■ **Selected passage**:

+---+

Last year, the Government paid the previous two instalments which were worth £301 and £300.
Aside from this support, there has been two separate payments for pensioners and disabled people worth £300 and £150, respectively.
As households have struggled with rising energy bills and inflation-hiked prices, the Government has launched multiple support schemes, including a discount on gas and electricity costs worth £400.
If you receive one of the below DWP benefits or HMRC tax credits, you could be entitled to the £299 cost of living payment:
- Income-based Jobseeker’s Allowance (JSA)
- Income-related Employment and Support Allowance (ESA)
- Income Support
- Pension Credit
- Universal Credit
- Child Tax Credit
- Working Tax Credit.
Benefit recipients are eligible for the amount if they received, or were later found to be able to receive, the DWP benefit during an assessment period that ended in the period November 13, 2023 to December 12, 2023.
Claimants will not get the cost of living payment if they receive a “nil award” over the period which is when their benefit payment is reduced to zero.
This often happens when someone has been sanctioned or if they received more than one payment of earnings during the Universal Credit assessment period.

+---+

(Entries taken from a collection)

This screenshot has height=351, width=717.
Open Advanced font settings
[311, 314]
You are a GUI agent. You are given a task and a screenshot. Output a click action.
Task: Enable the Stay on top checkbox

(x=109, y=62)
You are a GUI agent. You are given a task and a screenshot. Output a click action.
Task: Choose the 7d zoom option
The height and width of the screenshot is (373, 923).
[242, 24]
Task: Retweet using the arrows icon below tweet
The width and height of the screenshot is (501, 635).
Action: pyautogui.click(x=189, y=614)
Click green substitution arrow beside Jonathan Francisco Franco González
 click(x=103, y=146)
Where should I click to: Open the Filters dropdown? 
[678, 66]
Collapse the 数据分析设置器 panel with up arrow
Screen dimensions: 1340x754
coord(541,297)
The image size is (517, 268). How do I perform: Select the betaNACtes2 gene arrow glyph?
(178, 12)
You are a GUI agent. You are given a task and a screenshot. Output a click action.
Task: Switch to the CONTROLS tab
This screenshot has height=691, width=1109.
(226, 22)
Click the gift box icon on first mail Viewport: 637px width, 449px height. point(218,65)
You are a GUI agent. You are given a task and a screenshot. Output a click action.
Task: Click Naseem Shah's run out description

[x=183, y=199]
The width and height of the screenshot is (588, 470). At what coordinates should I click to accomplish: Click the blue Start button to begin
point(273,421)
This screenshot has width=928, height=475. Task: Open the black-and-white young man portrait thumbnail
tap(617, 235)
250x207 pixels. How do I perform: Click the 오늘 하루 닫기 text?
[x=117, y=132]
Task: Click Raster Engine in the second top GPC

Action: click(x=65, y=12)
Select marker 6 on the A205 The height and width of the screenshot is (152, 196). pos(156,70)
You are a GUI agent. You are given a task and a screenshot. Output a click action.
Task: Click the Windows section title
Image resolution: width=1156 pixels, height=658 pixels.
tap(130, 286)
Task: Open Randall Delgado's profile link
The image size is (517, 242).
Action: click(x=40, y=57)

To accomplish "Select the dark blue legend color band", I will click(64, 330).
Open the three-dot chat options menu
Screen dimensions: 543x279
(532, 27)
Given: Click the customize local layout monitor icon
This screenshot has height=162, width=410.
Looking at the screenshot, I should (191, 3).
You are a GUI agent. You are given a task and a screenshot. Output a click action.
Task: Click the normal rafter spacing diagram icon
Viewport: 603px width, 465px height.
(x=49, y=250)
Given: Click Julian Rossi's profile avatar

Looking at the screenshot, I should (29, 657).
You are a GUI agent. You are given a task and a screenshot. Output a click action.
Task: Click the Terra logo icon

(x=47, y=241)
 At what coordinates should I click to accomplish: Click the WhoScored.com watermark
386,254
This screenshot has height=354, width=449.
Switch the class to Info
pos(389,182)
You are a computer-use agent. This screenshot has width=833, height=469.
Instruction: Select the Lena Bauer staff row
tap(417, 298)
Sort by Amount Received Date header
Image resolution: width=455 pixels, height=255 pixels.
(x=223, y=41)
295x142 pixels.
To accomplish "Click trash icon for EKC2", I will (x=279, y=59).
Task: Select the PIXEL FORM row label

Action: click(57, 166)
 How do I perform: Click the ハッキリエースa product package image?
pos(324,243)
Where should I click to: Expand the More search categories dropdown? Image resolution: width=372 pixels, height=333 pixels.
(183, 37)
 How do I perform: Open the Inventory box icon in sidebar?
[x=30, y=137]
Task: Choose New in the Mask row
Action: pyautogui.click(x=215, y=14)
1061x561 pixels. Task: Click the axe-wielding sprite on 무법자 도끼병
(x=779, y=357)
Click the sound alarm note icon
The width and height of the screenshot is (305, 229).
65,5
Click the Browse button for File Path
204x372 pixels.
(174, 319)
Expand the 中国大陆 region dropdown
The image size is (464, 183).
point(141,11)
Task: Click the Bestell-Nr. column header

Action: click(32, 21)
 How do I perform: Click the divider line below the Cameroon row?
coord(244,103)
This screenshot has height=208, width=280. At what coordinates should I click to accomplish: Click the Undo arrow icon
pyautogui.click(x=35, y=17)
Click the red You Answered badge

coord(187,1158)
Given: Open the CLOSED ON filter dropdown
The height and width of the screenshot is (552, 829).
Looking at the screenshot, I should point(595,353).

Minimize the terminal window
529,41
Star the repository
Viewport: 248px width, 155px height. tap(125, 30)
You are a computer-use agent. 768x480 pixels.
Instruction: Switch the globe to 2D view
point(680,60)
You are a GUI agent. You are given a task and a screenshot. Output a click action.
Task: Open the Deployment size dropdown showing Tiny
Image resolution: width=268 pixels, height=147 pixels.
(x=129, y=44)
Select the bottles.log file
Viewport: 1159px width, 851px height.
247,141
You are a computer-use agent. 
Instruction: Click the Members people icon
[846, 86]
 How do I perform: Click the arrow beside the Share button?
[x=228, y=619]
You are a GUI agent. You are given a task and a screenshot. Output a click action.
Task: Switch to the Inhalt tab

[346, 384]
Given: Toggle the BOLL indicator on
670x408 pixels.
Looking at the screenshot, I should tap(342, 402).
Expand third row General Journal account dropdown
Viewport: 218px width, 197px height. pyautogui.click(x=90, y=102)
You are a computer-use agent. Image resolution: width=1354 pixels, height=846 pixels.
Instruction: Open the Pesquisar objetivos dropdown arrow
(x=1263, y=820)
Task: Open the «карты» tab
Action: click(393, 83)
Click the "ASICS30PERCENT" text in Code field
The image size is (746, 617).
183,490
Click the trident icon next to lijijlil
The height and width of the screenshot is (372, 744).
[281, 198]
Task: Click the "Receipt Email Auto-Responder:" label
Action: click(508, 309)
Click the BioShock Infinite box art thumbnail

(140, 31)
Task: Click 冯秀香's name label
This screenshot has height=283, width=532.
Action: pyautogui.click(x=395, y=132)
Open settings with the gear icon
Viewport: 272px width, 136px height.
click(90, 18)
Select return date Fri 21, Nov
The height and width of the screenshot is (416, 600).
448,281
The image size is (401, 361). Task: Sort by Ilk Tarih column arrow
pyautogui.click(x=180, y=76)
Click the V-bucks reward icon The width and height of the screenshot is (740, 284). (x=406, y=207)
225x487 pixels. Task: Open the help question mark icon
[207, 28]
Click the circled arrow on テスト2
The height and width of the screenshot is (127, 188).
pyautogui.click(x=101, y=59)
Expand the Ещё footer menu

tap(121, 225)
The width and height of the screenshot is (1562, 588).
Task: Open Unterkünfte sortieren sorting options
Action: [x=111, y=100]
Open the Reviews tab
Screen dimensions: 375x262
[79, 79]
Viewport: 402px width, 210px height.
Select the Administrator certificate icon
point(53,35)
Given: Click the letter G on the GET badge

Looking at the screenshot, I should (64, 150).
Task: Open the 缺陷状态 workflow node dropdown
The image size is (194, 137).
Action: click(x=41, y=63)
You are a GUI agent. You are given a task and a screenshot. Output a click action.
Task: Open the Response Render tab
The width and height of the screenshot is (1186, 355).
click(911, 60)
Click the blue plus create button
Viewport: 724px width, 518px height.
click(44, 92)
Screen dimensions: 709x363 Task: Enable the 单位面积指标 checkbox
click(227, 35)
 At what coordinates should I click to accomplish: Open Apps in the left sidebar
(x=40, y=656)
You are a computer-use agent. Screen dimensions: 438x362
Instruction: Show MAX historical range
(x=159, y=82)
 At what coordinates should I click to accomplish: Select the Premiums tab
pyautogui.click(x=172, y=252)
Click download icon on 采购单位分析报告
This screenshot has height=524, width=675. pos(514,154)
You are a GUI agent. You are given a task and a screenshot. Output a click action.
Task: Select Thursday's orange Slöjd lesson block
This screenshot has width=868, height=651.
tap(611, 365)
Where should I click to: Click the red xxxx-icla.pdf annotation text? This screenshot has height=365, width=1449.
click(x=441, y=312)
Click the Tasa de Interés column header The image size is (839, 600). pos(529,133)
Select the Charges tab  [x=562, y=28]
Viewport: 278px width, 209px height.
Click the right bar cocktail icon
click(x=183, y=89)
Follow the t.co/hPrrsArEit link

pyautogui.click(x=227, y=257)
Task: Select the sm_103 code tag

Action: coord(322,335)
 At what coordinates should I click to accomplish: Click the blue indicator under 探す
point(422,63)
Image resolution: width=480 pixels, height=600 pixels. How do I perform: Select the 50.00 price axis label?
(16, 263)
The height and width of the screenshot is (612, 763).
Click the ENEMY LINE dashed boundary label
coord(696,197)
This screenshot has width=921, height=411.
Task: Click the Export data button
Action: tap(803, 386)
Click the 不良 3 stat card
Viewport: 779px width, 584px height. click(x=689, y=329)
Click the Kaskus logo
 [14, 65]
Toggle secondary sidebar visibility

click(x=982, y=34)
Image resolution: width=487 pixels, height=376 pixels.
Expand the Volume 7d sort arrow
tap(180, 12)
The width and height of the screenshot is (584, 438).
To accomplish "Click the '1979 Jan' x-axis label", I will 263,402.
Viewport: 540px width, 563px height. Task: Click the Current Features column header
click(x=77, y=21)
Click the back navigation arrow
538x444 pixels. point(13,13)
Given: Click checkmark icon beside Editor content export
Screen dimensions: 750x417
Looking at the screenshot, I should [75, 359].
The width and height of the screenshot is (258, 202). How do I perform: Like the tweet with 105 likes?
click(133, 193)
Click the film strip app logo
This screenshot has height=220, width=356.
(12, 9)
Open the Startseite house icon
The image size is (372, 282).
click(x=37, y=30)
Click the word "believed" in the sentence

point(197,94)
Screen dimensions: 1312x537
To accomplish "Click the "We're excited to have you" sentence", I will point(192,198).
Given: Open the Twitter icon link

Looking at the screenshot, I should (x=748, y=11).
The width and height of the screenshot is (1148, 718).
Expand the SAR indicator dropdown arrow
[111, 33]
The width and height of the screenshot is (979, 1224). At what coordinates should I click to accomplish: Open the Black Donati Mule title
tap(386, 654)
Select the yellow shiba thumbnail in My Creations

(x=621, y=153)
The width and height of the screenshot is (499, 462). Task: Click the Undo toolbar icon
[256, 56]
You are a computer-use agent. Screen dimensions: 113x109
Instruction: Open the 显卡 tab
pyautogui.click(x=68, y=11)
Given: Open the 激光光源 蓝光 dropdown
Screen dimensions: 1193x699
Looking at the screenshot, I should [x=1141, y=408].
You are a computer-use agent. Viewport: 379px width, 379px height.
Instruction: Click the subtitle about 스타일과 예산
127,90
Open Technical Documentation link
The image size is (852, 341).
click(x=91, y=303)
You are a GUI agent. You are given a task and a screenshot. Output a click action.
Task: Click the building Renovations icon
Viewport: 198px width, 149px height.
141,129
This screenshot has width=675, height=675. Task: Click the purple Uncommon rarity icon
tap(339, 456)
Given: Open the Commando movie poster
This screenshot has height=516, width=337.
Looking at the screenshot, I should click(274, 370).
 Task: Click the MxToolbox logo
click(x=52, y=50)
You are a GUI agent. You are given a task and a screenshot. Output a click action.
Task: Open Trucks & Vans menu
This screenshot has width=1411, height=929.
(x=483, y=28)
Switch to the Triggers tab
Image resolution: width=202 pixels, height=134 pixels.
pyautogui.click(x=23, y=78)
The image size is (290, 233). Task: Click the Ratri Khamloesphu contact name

+---+

■ **Task requirements**:
A. In the passage on the £299 cost of living payment, which DWP benefits and HMRC tax credits can qualify someone for it? List every one.
B. Write the next few sentences of the passage on the cost of living payment, picking up after its final sentence.

■ **Task-by-task outputs**:
A.
- Income-based Jobseeker’s Allowance (JSA)
- Income-related Employment and Support Allowance (ESA)
- Income Support
- Pension Credit
- Universal Credit
- Child Tax Credit
- Working Tax Credit

B.
Britons have struggled with the cost of living in recent years
Mel Stride, the Secretary of State for Work and Pensions, said: “The economy has turned a corner, and with inflation falling we are providing millions of the most vulnerable households with another significant cash boost.
“Our fair approach to welfare is underpinned by a belief that the best way to secure long-term financial security is through work.
“This is why we have cut taxes for over 27 million working people and have launched a £2.5billion Back to Work Plan to help thousands more people off benefits and into jobs.”
Chancellor of the Exchequer Jeremy Hunt added: “Our decisive action helped to more than halve inflation last year while building the foundations for long-term growth through sensible tax cuts, which will help people’s money go further.
“But the legacy of Covid and the ongoing Ukraine war has meant the last few years have been tough for many, which is why we’ve provided one of the largest support schemes in Europe worth £3,700 for the average household.”